Helpful reference: Vanhatalo, Jarno, and Aki Vehtari. "Sparse log Gaussian processes via MCMC for spatial epidemiology." In Gaussian processes in practice, pp. 73-89. 2007.

Generally, for a multivariate normal with zero mean ∂logp(Y|θ) = 1/2 y' Σ⁻¹ ∂Σ Σ⁻¹ y - 1/2 tr(Σ⁻¹ ∂Σ) ╰───────────────╯ ╰──────────╯ V T

where Σ = Kff + σ²I.

Notation: f is the observations, u is the inducing points. ∂X stands for ∂X/∂θ, where θ is the kernel hyperparameters.

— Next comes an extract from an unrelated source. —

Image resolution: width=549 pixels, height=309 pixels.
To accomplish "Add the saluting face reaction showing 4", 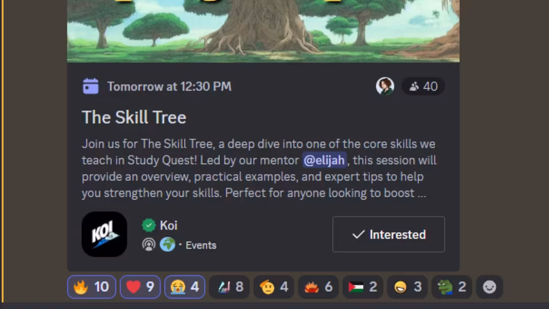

In the case of the FSA approximation, we have Σ = Λ + Qff The second component gives ∂(Qff) = ∂(Kfu Kuu⁻¹ Kuf) which is used by the gradient function for the subset of regressors approximation, and so I don't repeat it here.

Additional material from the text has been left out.